Reddit’s buzzing with reactions, and the sting of favoritism cuts deep. This story dives into the raw tension of family inequality and outdated gender roles, pulling readers into a battle for fairness.

‘AITA [18F] for telling my Dad [55M] it’s unfair he paid for my brother’s [23M] college tuition, but won’t pay for mine?’

My Dad has always liked my brother more than me, he's his golden child. My brother always got to go out and stay with friends. He could invite girlfriends over, I couldn't even talk to boys growing up. He was applauded for doing basic chores such as taking out the trash every once in a while, and I was always told I wasn't doing a good enough job around the house.

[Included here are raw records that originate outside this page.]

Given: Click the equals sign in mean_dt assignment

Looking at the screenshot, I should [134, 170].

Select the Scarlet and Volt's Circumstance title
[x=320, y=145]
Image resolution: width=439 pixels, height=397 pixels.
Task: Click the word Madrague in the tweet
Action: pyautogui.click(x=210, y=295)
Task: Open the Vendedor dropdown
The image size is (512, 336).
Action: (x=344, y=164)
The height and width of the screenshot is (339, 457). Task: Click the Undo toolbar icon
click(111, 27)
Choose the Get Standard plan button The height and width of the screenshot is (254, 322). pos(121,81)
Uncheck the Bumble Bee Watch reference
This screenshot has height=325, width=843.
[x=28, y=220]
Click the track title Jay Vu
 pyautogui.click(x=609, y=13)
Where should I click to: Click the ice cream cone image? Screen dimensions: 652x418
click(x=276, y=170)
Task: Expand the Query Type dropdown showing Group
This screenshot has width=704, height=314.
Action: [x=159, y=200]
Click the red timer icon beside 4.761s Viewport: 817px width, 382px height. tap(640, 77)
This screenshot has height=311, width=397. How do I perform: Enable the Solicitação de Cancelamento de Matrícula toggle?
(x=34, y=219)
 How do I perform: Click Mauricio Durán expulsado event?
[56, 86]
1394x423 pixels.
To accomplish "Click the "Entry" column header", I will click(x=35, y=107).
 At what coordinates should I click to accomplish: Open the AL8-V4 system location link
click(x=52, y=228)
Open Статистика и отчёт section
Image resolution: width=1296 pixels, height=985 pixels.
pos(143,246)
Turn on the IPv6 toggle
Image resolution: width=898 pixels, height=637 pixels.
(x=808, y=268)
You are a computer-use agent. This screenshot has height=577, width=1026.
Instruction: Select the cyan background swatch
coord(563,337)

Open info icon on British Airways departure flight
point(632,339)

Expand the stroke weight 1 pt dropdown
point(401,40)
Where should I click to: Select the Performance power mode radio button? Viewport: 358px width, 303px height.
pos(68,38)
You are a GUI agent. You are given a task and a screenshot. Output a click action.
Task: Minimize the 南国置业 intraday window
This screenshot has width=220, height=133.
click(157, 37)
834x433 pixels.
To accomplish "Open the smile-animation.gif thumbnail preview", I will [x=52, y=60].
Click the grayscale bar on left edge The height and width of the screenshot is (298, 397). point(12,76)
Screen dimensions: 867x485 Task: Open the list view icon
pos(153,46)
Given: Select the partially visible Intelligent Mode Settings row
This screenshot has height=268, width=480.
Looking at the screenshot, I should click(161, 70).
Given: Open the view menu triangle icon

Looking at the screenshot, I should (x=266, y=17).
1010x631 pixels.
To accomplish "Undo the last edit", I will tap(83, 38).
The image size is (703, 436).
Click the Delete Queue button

My dad has bought him a new car, while he looked for the cheapest car he could get for me. I had to get a job to pay for the few nice things that I have. I know it's his money and he can decide how he want to spend it, but it's really hard not to feel hurt when he gives him more than I without even having to ask for it.

I found a nice four-year university college at Ohio University, which was a few thousand dollars cheaper a semester than the university my brother went to and I promised him I wouldn't get any lower grades than B's or better for him to pay. I thought I made a compelling argument,

but he told me there's no point in wasting money to pay for my college since all I had to do was focus on my looks so I can marry a well off man. I wanted to scream at him, but I don't have the courage to. I just told him it was unfair that he would pay for my brother's college but not mine and all he said was it's his money and he can decide to use it however he wants to.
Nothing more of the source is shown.